===== Text provided
Properties of phosphatidylcholine in the presence of its monofluorinated analogue.

In aqueous solution, the monofluorinated phospholipid 1-palmitoyl-2-[16-fluoropalmitoyl]sn-glycero-3-phosphocholine (F-DPPC) interdigitates without the use of inducing agents. To understand the thermal and physical properties of this unique lipid, F-DPPC was combined with the non-fluorinated 1,2-dipalmitoyl-sn-glycero-3-phosphocholine (DPPC), and 1,2-diarachidoyl-sn-glycero-3-phosphocholine (DAPC). Differential scanning calorimetry (DSC) was used to determine the miscibility and thermotropic phase behavior of these binary lipid mixtures. In addition, the fluorescent probe 1,6-diphenyl-1,3,5-hexatriene (DPH) and a DPH-labeled analogue of DPPC, 2-(3-(diphenylhexatrienyl) propanoyl)-1-hexadecanoyl-sn-glycero-3-phosphocholine (beta-DPH HPC, aka DPH-PC or DPHpPC), were used to detect interdigitation. In F-DPPC, the fluorescence intensity of both probes decreased a similar amount and to a degree that is consistent with an interdigitated system. We also determined that there are two separate effects of increasing the ratio of F-DPPC in the DPPC/F-DPPC system. With low amounts of F-DPPC, there is little evidence that the system is heavily interdigitated. Instead, we hypothesize that the introduction of F-DPPC provides nucleation sites that alter the kinetics, reversibility, and temperature of the main transition (T(m)). At higher mol% of F-DPPC, we propose that interdigitated F-DPPC-rich domains form to create a phase-segregated system. While DPPC/F-DPPC was highly miscible, the DAPC/F-DPPC system was significantly less miscible. Additionally, we observed that DAPC/F-DPPC samples have reduced solubility in water, which affected the acquisition of fluorescence data. However, our DSC results indicate the existence of DAPC-rich and F-DPPC-rich components. Furthermore, this data support that the mixing was disruptive to lipid packing and that the presence of DAPC hinders the interdigitation of F-DPPC.
==========
===== The data
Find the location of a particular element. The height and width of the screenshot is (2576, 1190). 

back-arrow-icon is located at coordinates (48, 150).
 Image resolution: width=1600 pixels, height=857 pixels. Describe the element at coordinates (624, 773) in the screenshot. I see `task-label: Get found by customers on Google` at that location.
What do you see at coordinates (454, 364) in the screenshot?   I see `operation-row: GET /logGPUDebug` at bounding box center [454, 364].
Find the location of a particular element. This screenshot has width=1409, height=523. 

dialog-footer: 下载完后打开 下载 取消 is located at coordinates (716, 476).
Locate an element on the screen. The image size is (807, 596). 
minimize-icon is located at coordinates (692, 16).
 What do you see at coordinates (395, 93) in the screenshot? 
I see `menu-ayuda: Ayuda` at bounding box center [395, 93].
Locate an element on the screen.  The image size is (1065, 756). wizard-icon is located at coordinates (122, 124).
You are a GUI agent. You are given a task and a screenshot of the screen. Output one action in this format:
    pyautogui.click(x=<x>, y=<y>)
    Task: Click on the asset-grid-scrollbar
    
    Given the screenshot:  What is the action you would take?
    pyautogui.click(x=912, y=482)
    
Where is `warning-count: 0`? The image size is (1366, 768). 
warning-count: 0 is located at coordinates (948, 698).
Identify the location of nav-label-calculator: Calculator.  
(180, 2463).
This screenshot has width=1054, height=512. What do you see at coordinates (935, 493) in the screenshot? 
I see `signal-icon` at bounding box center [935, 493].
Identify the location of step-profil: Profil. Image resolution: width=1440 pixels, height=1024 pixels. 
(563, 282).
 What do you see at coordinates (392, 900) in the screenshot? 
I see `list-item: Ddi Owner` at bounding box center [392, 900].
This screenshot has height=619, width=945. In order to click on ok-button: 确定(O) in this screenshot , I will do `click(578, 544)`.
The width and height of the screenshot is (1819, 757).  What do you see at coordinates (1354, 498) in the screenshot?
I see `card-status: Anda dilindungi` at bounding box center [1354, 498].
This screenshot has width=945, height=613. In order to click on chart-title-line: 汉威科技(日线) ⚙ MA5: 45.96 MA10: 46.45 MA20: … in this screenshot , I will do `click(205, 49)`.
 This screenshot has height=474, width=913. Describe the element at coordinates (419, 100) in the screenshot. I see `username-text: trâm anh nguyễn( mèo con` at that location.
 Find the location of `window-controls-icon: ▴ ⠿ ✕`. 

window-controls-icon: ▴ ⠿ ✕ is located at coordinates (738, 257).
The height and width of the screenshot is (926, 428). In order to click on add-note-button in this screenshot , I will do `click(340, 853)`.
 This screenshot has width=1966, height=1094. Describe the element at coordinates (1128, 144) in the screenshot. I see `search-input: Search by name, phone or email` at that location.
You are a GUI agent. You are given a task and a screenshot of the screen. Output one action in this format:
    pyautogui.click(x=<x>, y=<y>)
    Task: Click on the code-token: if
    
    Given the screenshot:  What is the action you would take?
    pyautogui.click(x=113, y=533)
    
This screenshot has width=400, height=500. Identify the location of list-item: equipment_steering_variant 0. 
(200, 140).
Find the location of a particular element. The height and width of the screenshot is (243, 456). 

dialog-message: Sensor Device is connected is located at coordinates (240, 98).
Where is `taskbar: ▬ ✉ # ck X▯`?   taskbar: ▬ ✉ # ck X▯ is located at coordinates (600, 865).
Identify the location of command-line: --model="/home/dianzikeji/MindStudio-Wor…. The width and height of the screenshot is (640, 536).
==========
What to work on: According to the phosphatidylcholine abstract, why was collecting fluorescence data harder for the DAPC/F-DPPC samples? Answer in one to three sentences. The items have nothing to do with the phosphatidylcholine abstract.

Task result: The DAPC/F-DPPC samples had reduced solubility in water, and this affected the acquisition of fluorescence data.